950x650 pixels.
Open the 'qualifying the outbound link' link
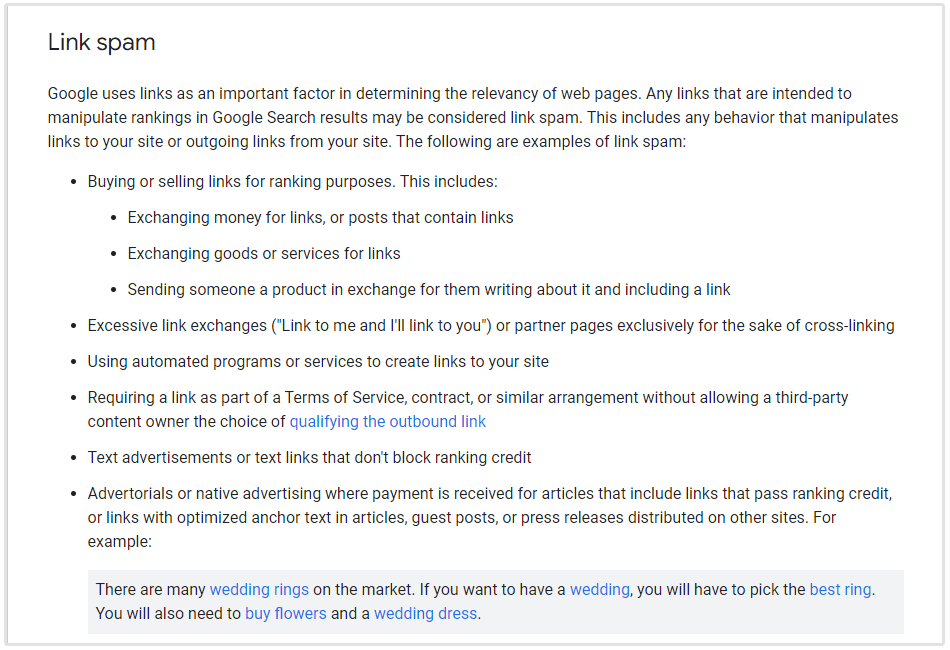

....

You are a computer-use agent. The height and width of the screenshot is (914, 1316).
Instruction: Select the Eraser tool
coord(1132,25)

....

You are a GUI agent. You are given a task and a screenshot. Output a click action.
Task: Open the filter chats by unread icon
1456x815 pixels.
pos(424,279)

....

Aim of the task -> Which lines of the data above contain the word "screenshot"? Pick out each one and copy it in full.

Completed exercise ->
You are a computer-use agent. The height and width of the screenshot is (914, 1316).
You are a GUI agent. You are given a task and a screenshot. Output a click action.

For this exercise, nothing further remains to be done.